Paula Daly's top tips for debut authors

Fans of psychological thrillers will love Paula Daly's superb debut novel Just What Kind of Mother Are You?, described as 'the very definition of a page-turner', in which she combines a gripping plot with a thought-provoking examination of family life and the struggles of being a mother who goes out to work.

Here, Paula offers her advice on getting started and top tips for writing.

Ten tips for debut novelists

Just What Kind of Mother Are You?

1) Read a lot, write a lot and persevere. I've heard that the only difference between a published writer and an unpublished writer is perseverance. 

 
2) If you write short stories to begin with, don't be disheartened if you can't get them published. It doesn't mean you are without talent.
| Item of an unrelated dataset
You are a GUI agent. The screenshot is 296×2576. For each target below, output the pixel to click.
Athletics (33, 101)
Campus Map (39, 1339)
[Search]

At the moment, there is no market for short stories - be honest, how many do you read? My advice would be to write short stories to develop your skills, but if it's novels you want to write, get on with that. You learn how to write a novel by actually writing a novel. 
 
3) You will be rejected. It hurts, it's not nice, but it will not kill you. I deal with it by allowing myself one day. I have a big sulk and say "yes this is horrible, but tomorrow I will pull myself together and get back to work". Think: "okay, so I'm not good enough YET." It doesn't mean you will never be good enough. You are training for a new job, and most skilled labour takes three to four years of full-time study to complete. 
 
4) Understand what a story is. For a story to work it needs a main character with a goal and obstacles. That's it. Give you main character a really tough goal, with high stakes, who is risking a lot, and you have a thriller. But don't underestimate how important a goal is. If your main character doesn't really want something (to escape, to find love, to rescue the missing child, to win the dance contest) the reader will get bored. 
 
5) Get real about what stops you from writing. There is lots of advice about how to be more productive, how to avoid procrastination etc, but it boils down to this: you have to want to do it. Just like giving up smoking or losing weight, it really is down to you. You can go to a support group, or wear nicotine patches, but at the end of the day, you'll either do it or you won't. 
 
6) If you get stuck when writing your novel try writing down three things that must to go in the next scene for the story to move forward. 
 
7) Okay, this next part is a little 'if you build it, they will come' - but if your writing is good enough, and you have a good hook for a story, you WILL find an agent. Don't get fixated on how to find an agent. Even if you can trick your way in somehow, they won't sell your book unless it is a good story, well told. So focus on that. 
 
8) You will face lots of days when you are paralysed by your own self doubt. Instead of looking in the mirror thinking you're not good enough, try to say instead, "Why not me?" Someone has to have those publishing deals so why shouldn't it be you?  
 
9) Read Stephen King's On Writing (even if you don't like Stephen King's books). Read some books on plot – James Scott Bell's Plot and Structure is a good place to start. Attend workshops or do a course if you want to, but it's not always necessary. I didn't do a creative writing course because I like to learn alone – I'm faster and I enjoy it more. But if you think you need support, by all means give it a go. 
 
10) People say you need luck to succeed. I would say yes and no to that. There's no luck involved in slogging through novel after novel to try to improve your writing. That's hard graft. Where you need a bit of luck is when you're dreaming up your premise (or your hook). If you can come up with a great story idea that resonates, that makes the reader/agent/publisher sit up and become excited, then you've cracked it. 
 
11) Try not to complain too much. Remember, no one is making you do this.
 
  

paula dalyMore about Paula Daly

Paula Daly lives in Cumbria with her husband, three children and whippet Skippy. She is a freelance physiotherapist and lived for a short while in France, but returned to the UK after missing the hustle and bustle.

 
Just What Kind of Mother are You? is her first novel, and she is currently working on her next.